Fig. 1 further depicts a remotely operated vehicle (ROV) 11 that may facilitate installation of the tank 10, inter alia.
Fig. 2 is a schematic illustration depicting many of the same components as were shown in Fig.1. However, the surface vessel 7 is not present at the sea surface.
Furthermore, the tank 10 is connected to the Xmas tree 1 with a fluid jumper, in the present embodiment in the form of a so-called HCR jumper 15. The connection of the HCR jumper 15 to the HCR tank 10 and to the Xmas tree 1 can advantageously be made with assistance from the ROV 11 shown in Fig.1.
The tank 10 comprises a tank connection part 17a of a first wet-mate connection 17. Correspondingly, the Xmas tree 1 has an equipment part 19a of a second wet-mate connection 19. The HCR jumper 15 comprises a first jumper part 17b of the first wet-mate connection 17. The HCR jumper 15 also comprises a second jumper part 19b of the second wet-mate connection 19. The HCR jumper 15 is thus configured to connect to the tank 10 and to the Xmas tree 1 with the first and second wet-mate connections 17, 19.
The Xmas tree 1 comprises a hydrate valve 12, which is in fluid communication with the equipment part 19a of the second wet-mate connector 19. The hydrate valve 12 of the Xmas tree 1 is in form of a pressure isolation valve.
Correspondingly, the tank 10 comprises a hydrate valve 14 that is in fluid communication with the tank connection part 17a of the first wet-mate connector 17. The hydrate valve 14 of the tank 10 can also be in the form of a pressure isolation valve, i.e. a valve that is configured to withstand typical pressures that can be present inside subsea equipment as Xmas trees and the like.
As the skilled person now will appreciate, the fluid jumper, or HCR jumper 15, can connect the interior of the tank 10 with the Xmas tree 1, when the tank 10 has landed at the seabed 3.
The equipment part 19a of the second wet-mate connector 19 constitutes a subsea equipment fluid interface. There will be fluid communication between the subsea equipment fluid interface and the hydrate that exists inside the subsea equipment (i.e. the Xmas tree 1 in the present embodiment).
The fluid jumper, or HCR jumper 15 in the present embodiment, constitutes at least a part of a fluid path between the interior of the tank 10, and the subsea equipment fluid interface (i.e. the equipment part 19a of the second wet-mate connector 19). As is shown in Fig.2, this fluid path is branch-less in this embodiment. I.e. there is only one route or path between the interior of the tank 10 and the subsea equipment fluid interface, which is represented by the equipment part 19a of the second wet-mate connector 19.
In other embodiments, the fluid jumper 15 could be connected to the tank 10 at the surface before lowering the tank 10 in the sea.
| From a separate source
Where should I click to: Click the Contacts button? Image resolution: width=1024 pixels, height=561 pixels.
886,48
The fluid jumper 15 would then need only one wet-mate connector, for connection to the subsea equipment.
The first jumper part 17b and the second jumper part 19b of the first and second wet-mate connectors 17, 19, located at the respective ends of the HCR jumper 15, can advantageously be in the form of hot-stabs, which are suited for operation with the ROV 11.
Furthermore, while both of the first and second connectors 17, 19 of the shown embodiment are wet-mate connectors, the fluid jumper (HCR jumper) 15 could be connected to either the tank 10 or to the Xmas tree 1 at a surface location, hence enabling an embodiment having only one wet-mate connector.
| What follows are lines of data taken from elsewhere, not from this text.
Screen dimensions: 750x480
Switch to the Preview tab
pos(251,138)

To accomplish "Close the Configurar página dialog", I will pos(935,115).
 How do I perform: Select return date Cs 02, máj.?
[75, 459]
By opening the two hydrate valves 12, 14, such as with the ROV 11, the volume inside the tank 10 can be communicated with the volume inside the subsea equipment, i.e. the Xmas tree 1 in the present embodiment. It will be understood that, depending on what type of component the subsea equipment is, it may be necessary to open even further valves to provide said fluid communication.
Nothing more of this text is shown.